### EXERCISE INSTRUCTIONS
Reproduce the items verbatim, starting at the line containing "has height=823, width=1456." and ending at the line containing "Click the Crypto", both lines included.

### MATERIAL SHOWN

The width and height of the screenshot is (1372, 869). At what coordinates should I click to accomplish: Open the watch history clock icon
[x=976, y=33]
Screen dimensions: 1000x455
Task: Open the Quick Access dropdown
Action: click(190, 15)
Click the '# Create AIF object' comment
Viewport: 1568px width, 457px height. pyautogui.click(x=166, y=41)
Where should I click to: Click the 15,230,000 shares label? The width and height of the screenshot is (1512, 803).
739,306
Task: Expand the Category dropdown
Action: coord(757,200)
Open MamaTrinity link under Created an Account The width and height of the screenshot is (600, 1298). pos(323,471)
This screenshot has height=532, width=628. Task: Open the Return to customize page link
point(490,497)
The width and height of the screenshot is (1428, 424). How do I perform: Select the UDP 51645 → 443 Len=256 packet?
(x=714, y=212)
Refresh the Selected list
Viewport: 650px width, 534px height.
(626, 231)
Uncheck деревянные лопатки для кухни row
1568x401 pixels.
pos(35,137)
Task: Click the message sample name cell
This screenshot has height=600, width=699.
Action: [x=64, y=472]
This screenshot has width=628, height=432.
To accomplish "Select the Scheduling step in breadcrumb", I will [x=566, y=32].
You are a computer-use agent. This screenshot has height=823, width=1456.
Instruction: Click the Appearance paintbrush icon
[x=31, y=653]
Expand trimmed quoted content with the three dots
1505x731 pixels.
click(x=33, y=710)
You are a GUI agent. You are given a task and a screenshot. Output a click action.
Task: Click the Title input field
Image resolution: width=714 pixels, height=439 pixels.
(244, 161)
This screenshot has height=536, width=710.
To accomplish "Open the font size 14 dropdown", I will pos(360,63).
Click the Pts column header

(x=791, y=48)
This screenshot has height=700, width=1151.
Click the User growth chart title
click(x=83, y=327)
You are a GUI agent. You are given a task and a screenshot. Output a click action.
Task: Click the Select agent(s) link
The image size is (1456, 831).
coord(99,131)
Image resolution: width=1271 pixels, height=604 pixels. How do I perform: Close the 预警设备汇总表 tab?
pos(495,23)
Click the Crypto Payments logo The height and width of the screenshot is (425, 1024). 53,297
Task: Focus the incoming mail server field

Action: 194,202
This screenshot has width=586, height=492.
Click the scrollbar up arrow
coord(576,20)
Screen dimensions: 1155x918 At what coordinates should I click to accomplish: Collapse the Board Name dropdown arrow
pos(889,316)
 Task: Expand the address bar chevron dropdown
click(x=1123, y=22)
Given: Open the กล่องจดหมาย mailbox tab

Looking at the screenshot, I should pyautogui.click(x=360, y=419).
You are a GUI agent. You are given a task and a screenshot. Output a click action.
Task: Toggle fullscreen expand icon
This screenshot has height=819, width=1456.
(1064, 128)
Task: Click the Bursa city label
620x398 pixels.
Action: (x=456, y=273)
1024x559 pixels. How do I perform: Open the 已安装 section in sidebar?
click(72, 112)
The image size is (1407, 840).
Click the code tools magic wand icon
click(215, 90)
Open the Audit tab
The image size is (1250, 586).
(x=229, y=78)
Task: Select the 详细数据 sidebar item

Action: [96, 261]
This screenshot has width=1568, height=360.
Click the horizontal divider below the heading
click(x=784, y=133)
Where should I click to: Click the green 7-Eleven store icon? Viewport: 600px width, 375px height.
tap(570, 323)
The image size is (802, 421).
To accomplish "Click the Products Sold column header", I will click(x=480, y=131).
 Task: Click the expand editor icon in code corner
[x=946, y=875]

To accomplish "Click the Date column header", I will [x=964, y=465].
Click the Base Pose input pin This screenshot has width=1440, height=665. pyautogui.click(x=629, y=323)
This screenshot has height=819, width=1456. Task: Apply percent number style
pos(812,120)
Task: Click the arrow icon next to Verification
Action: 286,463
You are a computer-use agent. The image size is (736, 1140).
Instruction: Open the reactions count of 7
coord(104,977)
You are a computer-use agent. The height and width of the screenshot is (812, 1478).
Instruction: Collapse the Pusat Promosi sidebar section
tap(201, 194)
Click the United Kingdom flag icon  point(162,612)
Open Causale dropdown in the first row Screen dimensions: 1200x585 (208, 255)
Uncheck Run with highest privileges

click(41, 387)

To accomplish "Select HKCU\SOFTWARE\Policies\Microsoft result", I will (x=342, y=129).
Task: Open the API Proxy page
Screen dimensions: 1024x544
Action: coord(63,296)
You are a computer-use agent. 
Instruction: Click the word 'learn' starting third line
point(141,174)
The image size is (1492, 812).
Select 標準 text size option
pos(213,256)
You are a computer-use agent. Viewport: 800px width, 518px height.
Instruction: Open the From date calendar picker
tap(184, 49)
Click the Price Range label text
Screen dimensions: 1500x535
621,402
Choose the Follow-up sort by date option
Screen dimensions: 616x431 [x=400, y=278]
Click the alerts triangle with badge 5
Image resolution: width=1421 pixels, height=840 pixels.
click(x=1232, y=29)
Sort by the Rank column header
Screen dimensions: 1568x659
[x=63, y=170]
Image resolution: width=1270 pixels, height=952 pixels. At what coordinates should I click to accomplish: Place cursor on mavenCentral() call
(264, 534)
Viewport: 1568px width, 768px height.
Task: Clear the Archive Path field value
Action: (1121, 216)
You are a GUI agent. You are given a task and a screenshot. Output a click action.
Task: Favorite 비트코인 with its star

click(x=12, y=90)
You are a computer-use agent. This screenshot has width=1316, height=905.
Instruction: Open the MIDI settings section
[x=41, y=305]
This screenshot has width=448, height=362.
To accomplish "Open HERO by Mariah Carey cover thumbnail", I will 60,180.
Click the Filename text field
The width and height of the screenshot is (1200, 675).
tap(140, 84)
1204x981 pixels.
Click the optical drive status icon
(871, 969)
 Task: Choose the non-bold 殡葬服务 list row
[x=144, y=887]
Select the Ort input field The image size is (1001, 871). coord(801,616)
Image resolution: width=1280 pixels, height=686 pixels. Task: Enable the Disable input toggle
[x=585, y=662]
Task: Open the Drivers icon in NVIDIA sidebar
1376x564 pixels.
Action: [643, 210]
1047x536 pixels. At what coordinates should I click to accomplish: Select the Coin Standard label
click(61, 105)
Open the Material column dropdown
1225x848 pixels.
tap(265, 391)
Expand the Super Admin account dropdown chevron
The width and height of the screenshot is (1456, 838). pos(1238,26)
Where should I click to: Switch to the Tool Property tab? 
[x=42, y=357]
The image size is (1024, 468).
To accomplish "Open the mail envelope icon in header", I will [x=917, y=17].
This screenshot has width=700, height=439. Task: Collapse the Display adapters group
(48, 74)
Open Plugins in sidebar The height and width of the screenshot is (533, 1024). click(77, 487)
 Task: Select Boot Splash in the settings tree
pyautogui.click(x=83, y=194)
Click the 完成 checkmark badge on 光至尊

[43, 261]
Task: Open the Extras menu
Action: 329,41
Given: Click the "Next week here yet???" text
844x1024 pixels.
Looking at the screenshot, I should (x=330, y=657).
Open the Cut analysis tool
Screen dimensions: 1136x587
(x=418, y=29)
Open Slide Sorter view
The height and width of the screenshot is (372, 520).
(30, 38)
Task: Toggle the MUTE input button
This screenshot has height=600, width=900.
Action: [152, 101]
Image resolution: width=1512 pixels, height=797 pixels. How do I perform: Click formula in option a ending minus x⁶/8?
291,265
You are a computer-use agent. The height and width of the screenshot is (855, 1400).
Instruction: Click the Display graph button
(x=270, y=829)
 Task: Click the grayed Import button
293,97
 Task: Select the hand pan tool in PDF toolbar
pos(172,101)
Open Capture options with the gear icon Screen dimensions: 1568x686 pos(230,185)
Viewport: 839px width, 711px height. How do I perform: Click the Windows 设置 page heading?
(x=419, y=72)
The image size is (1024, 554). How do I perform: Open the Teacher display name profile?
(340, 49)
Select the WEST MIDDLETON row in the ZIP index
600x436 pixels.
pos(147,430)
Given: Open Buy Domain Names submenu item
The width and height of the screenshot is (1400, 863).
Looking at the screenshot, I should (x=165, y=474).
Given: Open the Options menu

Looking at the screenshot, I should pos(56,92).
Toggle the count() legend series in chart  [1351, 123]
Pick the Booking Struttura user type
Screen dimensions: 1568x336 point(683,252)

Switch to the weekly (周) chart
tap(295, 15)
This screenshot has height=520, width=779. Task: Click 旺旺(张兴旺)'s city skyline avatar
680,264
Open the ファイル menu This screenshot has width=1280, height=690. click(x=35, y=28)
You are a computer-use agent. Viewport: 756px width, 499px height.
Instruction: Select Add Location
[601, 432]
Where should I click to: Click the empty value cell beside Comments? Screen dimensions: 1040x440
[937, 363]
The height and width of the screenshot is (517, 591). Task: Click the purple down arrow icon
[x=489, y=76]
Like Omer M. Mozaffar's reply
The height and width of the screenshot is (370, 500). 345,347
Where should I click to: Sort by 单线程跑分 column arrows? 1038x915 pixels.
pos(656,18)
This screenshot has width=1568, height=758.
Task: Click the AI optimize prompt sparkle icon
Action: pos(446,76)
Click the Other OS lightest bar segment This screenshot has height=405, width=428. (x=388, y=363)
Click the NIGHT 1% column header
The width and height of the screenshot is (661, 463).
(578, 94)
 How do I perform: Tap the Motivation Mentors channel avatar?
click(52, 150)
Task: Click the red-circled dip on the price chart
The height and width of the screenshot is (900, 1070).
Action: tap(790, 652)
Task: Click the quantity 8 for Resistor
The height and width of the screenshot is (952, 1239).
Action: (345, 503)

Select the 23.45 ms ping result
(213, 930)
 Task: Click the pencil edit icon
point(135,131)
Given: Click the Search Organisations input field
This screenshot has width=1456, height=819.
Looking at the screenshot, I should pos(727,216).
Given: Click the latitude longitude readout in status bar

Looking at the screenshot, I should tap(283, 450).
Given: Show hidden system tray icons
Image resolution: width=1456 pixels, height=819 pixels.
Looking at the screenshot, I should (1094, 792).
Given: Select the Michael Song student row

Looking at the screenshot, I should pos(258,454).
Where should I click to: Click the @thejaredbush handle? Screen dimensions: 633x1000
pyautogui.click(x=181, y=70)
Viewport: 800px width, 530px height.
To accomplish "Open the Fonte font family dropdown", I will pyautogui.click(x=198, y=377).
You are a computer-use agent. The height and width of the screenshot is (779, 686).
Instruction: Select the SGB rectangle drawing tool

### TASK RESPONSE
You are a computer-use agent. This screenshot has height=823, width=1456.
Instruction: Click the Appearance paintbrush icon
[x=31, y=653]
Expand trimmed quoted content with the three dots
1505x731 pixels.
click(x=33, y=710)
You are a GUI agent. You are given a task and a screenshot. Output a click action.
Task: Click the Title input field
Image resolution: width=714 pixels, height=439 pixels.
(244, 161)
This screenshot has height=536, width=710.
To accomplish "Open the font size 14 dropdown", I will pos(360,63).
Click the Pts column header

(x=791, y=48)
This screenshot has height=700, width=1151.
Click the User growth chart title
click(x=83, y=327)
You are a GUI agent. You are given a task and a screenshot. Output a click action.
Task: Click the Select agent(s) link
The image size is (1456, 831).
coord(99,131)
Image resolution: width=1271 pixels, height=604 pixels. How do I perform: Close the 预警设备汇总表 tab?
pos(495,23)
Click the Crypto Payments logo The height and width of the screenshot is (425, 1024). 53,297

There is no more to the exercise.